No less than 204 Massacres in the First Half of 2016

Including 33 Massacres in June

204 Massacres

SNHR has published its monthly special report documenting the massacres perpetrated by the different conflict parties in Syria for the month of June.
The report notes that the Syrian governorates have seen a notable and a relatively good decline in killing rates compared to the previous months since 2011 after the commencement of the Cessation of Hostilities statement on 27 February 2016. Nonetheless, violations haven’t stopped and mainly by the Syrian regime and its allies who are seemingly the most affected party by the ongoing Cessation of Hostilities.
Additionally, the report notes that one day after the High Negotiation Committee decided to postpone its participation in Geneva talk on 19 April, government forces and Russian forces resumed bombing areas outside the Syrian regime’s control and the killing rates increased back to its former levels before the Cessation of Hostilities.
The report outlines the massacres of the first half of 2016 and the massacres that was perpetrated during June. The report refers to an incident as a massacre if it involves the killing of five peaceful people at once. Based on this definition, the report records that 204 massacres were perpetrated in the first half of 2016 where 105 massacres were perpetrated by government forces, 66 by allegedly Russian forces, 15 by ISIS, eight by armed opposition factions, five by the international coalition forces, and five by unidentified groups.

The report details the distribution of the massacres across governorates as Aleppo saw the highest number of massacres with 61 massacres followed by Idlib with 33 massacres, Damascus suburbs: 27 massacres, Der Ez-Zour: 28 massacres, Homs: 19 massacres, Al-Raqqa: 21 massacres, Al-Hasaka: four massacres, Hama: four massacres, Daraa: three massacres, Latakia: three massacres, and Tartus with one massacre.
The report says that 2376 individuals were killed in those massacres including 654 children and 423 women meaning that 46% of the victims were women and children which is a considerably high percentage that indicates that civilian residents were the target in most of these massacres.
Government forces killed 1053 individuals including 312 children and 185 women, while Russian forces killed 842 individuals including 236 children and 117 women, while ISIS killed 304 civilians including 34 children and 90 women.
Additionally, armed opposition factions killed 56 civilians including 25 children and eight women, and international coalition forces killed 86 civilians including 38 children and 18 women in addition to 38 civilians, including nine children and five women, who were killed by unidentified groups.
The report records that 24 massacres were perpetrated by government forces in June 2016, while Russia perpetrated four massacres in June. Also, ISIS and the international coalition have both perpetrated two massacre while armed opposition factions perpetrated one massacre.

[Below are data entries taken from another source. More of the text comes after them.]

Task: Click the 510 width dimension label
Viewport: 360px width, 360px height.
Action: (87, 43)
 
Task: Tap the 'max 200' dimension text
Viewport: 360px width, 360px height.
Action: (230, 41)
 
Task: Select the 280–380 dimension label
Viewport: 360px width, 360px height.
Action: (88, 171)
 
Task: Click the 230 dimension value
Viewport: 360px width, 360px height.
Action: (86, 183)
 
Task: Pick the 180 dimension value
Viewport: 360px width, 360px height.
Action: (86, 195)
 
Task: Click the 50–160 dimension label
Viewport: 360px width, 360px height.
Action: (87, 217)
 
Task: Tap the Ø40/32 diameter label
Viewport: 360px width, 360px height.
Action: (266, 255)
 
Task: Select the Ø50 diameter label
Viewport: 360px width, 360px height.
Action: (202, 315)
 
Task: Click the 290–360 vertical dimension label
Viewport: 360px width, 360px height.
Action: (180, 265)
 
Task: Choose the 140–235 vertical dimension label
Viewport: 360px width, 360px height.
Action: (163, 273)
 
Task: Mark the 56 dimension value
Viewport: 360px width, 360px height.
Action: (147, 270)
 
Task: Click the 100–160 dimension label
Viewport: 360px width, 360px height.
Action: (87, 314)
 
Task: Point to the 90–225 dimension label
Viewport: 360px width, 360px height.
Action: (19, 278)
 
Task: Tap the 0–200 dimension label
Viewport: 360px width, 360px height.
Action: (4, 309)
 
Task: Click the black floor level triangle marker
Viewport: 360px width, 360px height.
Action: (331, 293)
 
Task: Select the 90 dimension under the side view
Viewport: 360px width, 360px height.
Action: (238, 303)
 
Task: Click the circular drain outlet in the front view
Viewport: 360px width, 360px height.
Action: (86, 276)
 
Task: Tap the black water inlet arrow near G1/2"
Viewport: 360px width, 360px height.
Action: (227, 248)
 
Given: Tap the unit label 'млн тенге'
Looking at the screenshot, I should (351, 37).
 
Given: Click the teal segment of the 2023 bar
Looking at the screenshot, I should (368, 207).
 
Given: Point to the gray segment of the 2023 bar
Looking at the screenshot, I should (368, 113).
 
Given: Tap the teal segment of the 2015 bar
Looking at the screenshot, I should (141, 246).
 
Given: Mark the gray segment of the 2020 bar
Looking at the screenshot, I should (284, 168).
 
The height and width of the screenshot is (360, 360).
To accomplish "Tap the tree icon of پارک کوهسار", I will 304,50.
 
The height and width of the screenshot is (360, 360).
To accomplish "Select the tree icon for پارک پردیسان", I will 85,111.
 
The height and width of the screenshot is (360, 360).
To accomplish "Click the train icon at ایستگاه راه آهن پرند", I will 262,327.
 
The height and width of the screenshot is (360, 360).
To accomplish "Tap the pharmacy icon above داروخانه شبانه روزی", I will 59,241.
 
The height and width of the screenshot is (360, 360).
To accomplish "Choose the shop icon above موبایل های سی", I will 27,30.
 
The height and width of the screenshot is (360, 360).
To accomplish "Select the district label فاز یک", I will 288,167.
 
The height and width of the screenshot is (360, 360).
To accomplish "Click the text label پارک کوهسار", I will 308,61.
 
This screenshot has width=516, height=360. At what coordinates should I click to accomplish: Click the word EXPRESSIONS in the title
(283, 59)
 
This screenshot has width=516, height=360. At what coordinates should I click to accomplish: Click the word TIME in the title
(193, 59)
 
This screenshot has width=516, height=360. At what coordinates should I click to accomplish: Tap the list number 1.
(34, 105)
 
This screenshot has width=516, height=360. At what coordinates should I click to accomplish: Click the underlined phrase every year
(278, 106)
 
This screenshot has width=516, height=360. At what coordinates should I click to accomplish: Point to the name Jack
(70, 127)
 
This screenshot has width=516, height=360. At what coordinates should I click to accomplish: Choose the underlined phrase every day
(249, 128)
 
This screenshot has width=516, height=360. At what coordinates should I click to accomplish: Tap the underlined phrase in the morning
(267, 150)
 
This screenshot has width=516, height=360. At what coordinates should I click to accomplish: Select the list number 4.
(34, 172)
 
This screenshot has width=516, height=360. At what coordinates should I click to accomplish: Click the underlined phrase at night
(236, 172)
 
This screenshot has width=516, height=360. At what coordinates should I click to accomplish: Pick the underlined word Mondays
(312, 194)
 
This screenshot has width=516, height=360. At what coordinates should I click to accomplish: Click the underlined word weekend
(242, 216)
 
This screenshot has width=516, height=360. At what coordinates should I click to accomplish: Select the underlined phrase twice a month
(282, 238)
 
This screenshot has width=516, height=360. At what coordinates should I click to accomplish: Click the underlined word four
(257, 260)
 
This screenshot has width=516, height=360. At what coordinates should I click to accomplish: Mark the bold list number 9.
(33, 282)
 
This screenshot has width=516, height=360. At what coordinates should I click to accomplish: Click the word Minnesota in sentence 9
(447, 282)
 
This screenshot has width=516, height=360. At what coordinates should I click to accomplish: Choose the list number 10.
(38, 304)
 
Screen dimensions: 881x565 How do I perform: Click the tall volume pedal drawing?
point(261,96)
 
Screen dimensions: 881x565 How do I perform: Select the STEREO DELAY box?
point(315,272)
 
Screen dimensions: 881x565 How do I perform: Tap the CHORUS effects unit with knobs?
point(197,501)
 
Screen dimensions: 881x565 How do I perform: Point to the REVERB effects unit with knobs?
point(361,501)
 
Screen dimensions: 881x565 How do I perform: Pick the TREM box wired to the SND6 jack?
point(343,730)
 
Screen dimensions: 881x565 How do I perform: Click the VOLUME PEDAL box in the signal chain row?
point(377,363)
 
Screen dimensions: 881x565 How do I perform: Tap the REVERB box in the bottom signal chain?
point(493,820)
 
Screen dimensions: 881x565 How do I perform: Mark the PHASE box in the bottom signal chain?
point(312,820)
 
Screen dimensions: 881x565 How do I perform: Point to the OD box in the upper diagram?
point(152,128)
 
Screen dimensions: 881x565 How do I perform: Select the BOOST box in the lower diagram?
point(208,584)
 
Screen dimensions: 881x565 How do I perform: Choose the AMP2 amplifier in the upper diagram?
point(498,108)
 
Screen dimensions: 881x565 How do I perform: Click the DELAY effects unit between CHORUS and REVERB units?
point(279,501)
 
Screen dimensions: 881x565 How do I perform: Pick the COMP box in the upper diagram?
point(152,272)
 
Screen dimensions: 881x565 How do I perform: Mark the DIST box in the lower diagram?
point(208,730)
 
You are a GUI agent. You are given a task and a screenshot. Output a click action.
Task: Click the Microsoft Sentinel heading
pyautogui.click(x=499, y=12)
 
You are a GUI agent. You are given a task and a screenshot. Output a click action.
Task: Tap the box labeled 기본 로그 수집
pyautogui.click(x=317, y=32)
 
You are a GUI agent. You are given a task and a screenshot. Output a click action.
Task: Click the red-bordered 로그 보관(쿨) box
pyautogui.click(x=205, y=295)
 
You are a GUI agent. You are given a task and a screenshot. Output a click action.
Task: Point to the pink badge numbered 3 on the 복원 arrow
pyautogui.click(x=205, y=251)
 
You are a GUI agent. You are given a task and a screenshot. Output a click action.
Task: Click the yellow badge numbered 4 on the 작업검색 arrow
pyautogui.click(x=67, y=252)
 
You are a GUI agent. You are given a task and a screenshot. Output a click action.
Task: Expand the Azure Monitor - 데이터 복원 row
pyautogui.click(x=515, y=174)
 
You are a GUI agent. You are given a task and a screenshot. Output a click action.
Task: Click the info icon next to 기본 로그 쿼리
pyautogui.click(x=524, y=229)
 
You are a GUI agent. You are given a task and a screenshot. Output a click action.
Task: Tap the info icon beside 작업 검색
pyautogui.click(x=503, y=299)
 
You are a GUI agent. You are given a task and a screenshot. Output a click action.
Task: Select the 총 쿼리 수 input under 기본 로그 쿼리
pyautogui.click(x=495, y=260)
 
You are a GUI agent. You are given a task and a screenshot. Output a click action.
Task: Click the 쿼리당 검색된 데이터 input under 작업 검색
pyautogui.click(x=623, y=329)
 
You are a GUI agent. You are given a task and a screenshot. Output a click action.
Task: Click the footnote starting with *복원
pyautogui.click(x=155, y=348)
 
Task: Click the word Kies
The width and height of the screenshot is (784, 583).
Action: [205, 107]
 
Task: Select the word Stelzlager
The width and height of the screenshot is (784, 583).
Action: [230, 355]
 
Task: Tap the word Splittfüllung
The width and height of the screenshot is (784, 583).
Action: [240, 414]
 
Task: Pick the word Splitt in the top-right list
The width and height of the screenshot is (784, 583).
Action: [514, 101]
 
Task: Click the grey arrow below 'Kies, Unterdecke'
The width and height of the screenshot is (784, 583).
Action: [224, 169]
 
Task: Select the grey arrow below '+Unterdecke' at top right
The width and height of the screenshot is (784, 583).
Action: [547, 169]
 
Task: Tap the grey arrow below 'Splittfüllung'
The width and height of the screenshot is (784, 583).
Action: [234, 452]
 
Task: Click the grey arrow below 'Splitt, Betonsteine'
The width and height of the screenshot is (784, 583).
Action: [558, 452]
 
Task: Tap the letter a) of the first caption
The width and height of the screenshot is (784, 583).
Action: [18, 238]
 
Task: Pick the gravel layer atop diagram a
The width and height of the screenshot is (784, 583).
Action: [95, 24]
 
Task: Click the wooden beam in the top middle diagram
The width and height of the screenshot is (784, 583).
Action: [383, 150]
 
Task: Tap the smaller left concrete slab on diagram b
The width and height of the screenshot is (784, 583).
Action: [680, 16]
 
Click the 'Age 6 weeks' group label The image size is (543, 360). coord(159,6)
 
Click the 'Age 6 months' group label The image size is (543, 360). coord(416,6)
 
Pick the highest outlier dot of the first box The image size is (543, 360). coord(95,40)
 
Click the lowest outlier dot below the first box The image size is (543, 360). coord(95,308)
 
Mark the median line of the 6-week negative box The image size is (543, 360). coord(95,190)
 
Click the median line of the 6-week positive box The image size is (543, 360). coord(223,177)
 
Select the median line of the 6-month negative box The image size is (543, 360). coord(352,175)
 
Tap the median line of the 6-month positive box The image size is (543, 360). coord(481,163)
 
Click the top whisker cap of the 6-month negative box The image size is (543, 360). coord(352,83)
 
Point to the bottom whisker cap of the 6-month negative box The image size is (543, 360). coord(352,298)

According to the report, government forces perpetrated eight massacres in Idlib, five in Al-Raqqa, four in Deir Ez-Zour, three in Damascus suburbs, two in Homs, one in Aleppo, and one in Hama. Russian forces perpetrated four massacres in Aleppo while ISIS perpetrated one massacre in both Deir Ez-Zour and Al-Raqqa. Additionally, armed opposition factions perpetrated one massacre in Aleppo and international coalition forces perpetrated two massacres in Aleppo.
The report notes that 421 individuals including 156 children and 70 women were killed in the massacres of June 2016 meaning that 54% of the victims were women and children which is a considerably high percentage that indicates that civilian residents were the target in most of these massacres.
The report outlines the death toll of the massacres that were perpetrated in June where government forces killed 315 individuals including 112 children and 57 women while Russian forces killed 29 individuals including 10 children and three women. Additionally, 15 civilians were killed in the massacres perpetrated by ISIS while six civilians, including two children, were killed in the massacres perpetrated by armed opposition factions. Furthermore, 56 civilians, including 32 children and 10 women, were killed in the massacres perpetrated by the international coalition forces.

The report affirms that the bombing incidents, deliberate or indiscriminate, targeted armless civilians, thus, government forces and Russian forces have violated the articles of the international human rights law which guarantee the right to life. Furthermore, these violations were perpetrated during a non-international armed conflict which amount to war crimes as all elements of a war crime have been fulfilled.
Furthermore, these attacks, especially bombing, have resulted in collateral damage that involved casualties, injuries, and damages to civil facilities. There are strong indicators that prove that the damage was deeply severe compared to the estimated military benefit. In all of the cases, we didn’t find any military targets before or during these attacks.
Additionally, the magnitude of the massacres, its frequent pattern, the exaggerated use of strength, its military nature, the indiscriminate manner of the bombing, and the coordinated approach of these attacks must be based on high orders, and a state policy.

The report calls for referring the case in Syria the International Criminal Court and stop the disrupting of the decisions that must be adopted by the Security Council against the Syrian government. This disruption is a wrong message to all dictatorships around the world and supports the culture of crime. Also, immediate sanctions must be imposed on all individuals involved in widespread human rights violations.
Moreover, the report calls for binding the Syrian government to allow all relief and human rights organizations to enter Syria, in addition to the International Intendent Commission of Inquiry on the Syrian Arab Republic and journalists and let them work without any obstructions.
The report emphasizes that all militias that are fighting with the Syrian government and have committed widespread massacres such as Hezbollah, other Shiite brigades, National Defense Army, and “Shabiha”, must be listed on the international list of terrorist organizations.
Finally, the report calls for the implementation of “Responsibility to Protect” norm agreed to by the United Nations General Assembly in 2005, in Syria as it is direly needed there.